À l’ère du numérique, la question du temps passé devant les écrans concerne de plus en plus d’enfants. Si la majorité des experts s’accorde à dire qu’après 5 ans, une courte histoire quotidienne ne nuit pas au développement de l’enfant, le contenu reste crucial. Ce n’est pas seulement la quantité, mais aussi la qualité qui compte, un facteur essentiel pour les parents.
Scènes agressives
L’un des signaux d’alerte les plus évidents est la présence à l’écran de contenus montrant des comportements violents ou agressifs. De nombreuses études démontrent que ces scènes peuvent avoir un impact négatif sur le développement émotionnel et le comportement des enfants.

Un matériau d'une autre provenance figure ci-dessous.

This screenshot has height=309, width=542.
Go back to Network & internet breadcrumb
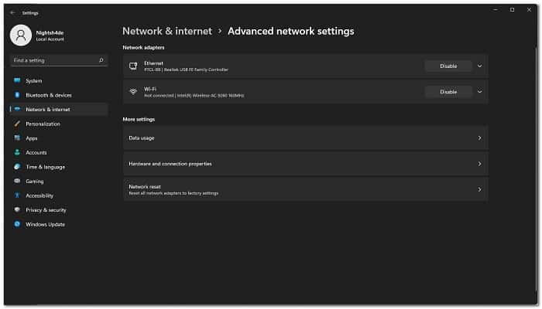click(x=167, y=31)
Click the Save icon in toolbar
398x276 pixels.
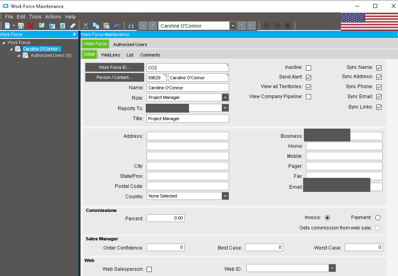pyautogui.click(x=20, y=26)
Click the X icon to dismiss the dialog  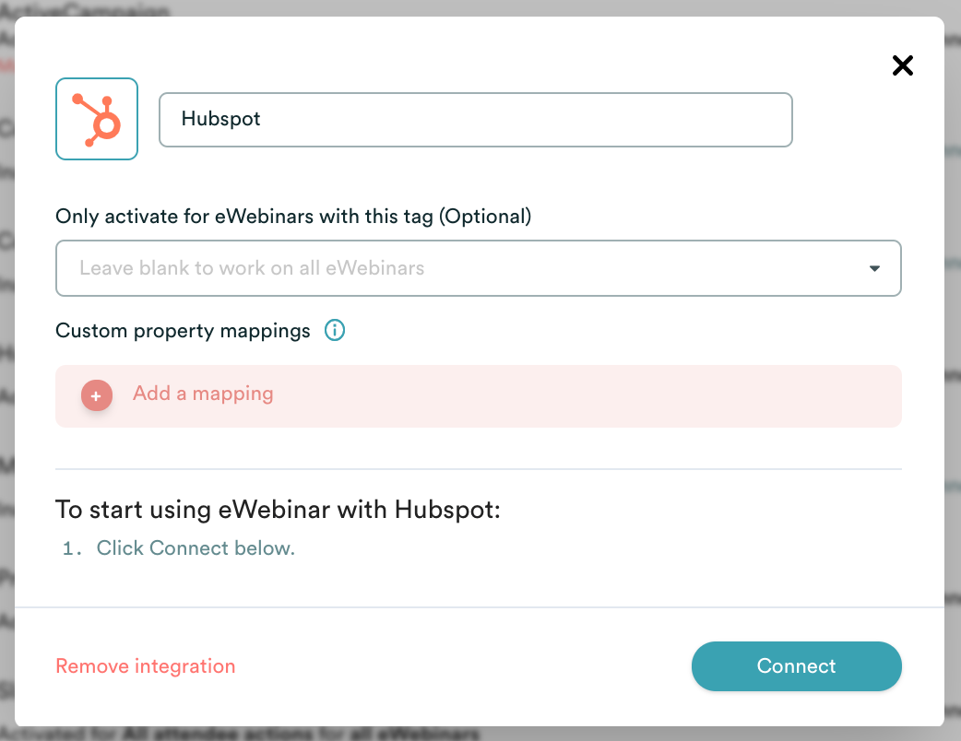point(902,65)
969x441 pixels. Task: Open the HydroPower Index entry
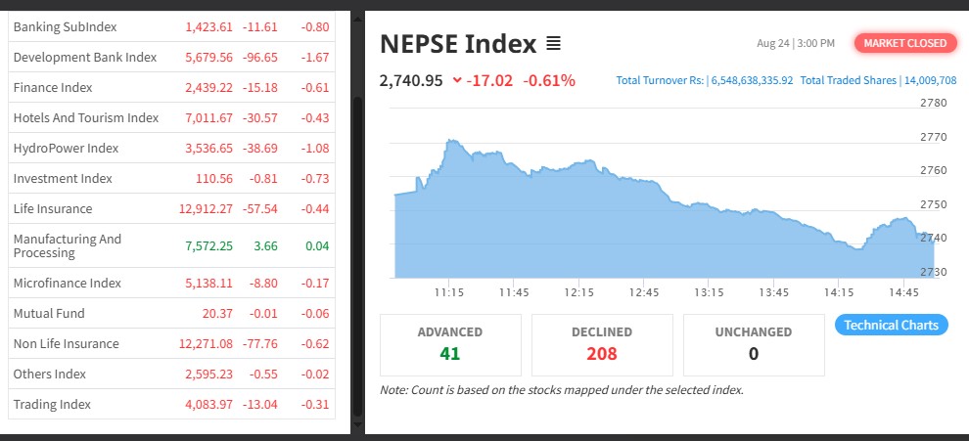click(66, 148)
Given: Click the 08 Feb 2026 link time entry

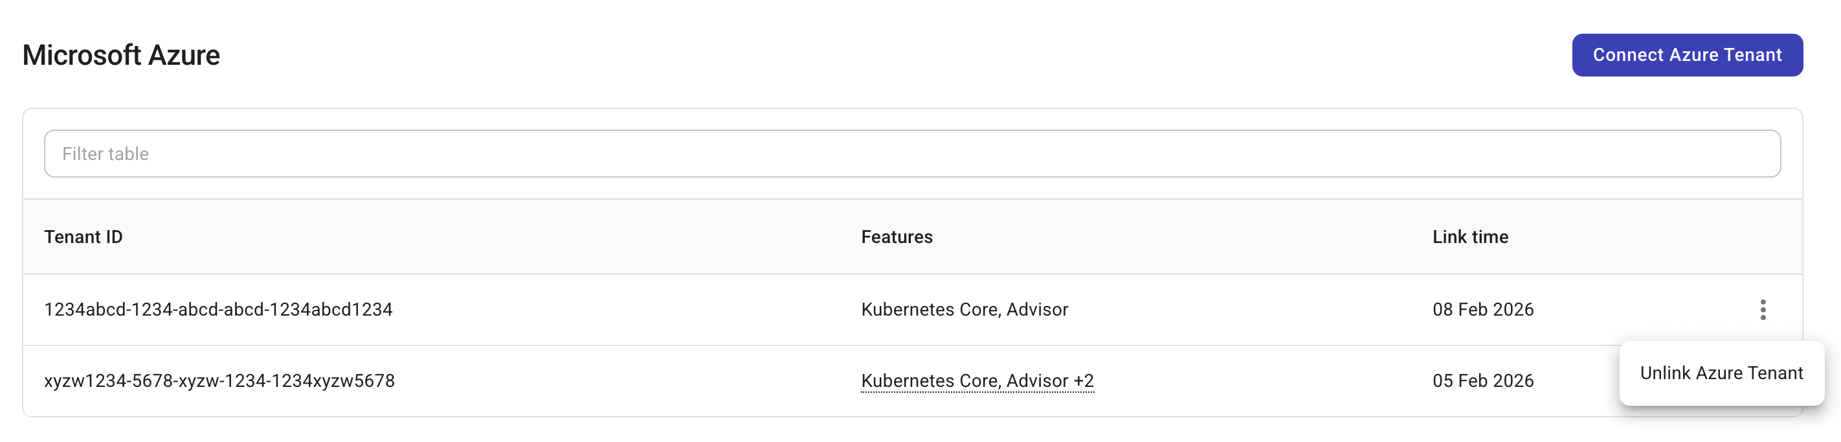Looking at the screenshot, I should (x=1483, y=309).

La violence, qu’elle soit physique ou verbale, peut faussement présenter l’agression comme une solution acceptable aux conflits. Ce message peut s’ancrer profondément, au point que l’enfant reproduise ces comportements dans la vie réelle. Il faut se rappeler que les enfants sont particulièrement sensibles aux stimuli visuels et auditifs, ce qui les expose à un risque accru lorsqu’ils sont exposés fréquemment à des contenus agressifs.
De plus, les recherches montrent que l’habituation à la violence peut poser problème. Avec le temps, les enfants peuvent devenir insensibles à ces contenus, ce qui réduit leur empathie face à la souffrance des autres.

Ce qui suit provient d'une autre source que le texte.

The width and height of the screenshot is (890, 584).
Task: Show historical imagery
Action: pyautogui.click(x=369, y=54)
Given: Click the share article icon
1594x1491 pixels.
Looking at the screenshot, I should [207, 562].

Modèles de comportement nuisibles
Un autre signal important est la présence de modèles de comportement nuisibles ou inappropriés dans les programmes regardés. Qu’il s’agisse de stéréotypes, de comportements socialement inacceptables ou d’actes contraires à l’éthique, ces exemples peuvent influencer la personnalité et la vision du monde des enfants.
Ces mauvais exemples ne restent pas confinés à la fiction : ils peuvent s’infiltrer dans la vie quotidienne. Les enfants ont tendance à imiter ce qu’ils voient, et les mauvaises habitudes à l’écran peuvent facilement devenir partie intégrante de leur propre comportement. Ces modèles s’intègrent souvent subtilement dans leur conscience, se manifestant parfois par des comportements socialement inacceptables.
Par ailleurs, la représentation stéréotypée des personnages peut renforcer les préjugés sociaux existants, creusant les écarts entre genres et cultures, alors que les enfants sont dans une phase de grande réceptivité.

Que peuvent faire les parents ?
En tant que premiers responsables du développement émotionnel de leurs enfants, les parents jouent un rôle clé pour superviser et orienter leur consommation médiatique. Leur mission principale est de choisir activement les contenus adaptés, en veillant à ce qu’ils ne contiennent pas d’éléments nuisibles.
Il est aussi essentiel de discuter avec l’enfant de ce qu’il a vu. Posez-lui des questions sur ses impressions et aidez-le à distinguer la réalité de la fiction. Ces échanges favorisent non seulement la compréhension, mais aussi un regard critique sur les contenus.
Enfin, regardez les programmes ensemble. Cela permet de réagir immédiatement et de corriger les éventuels malentendus. Ce temps partagé renforce le lien parent-enfant tout en garantissant que l’enfant accède à des contenus enrichissants et positifs.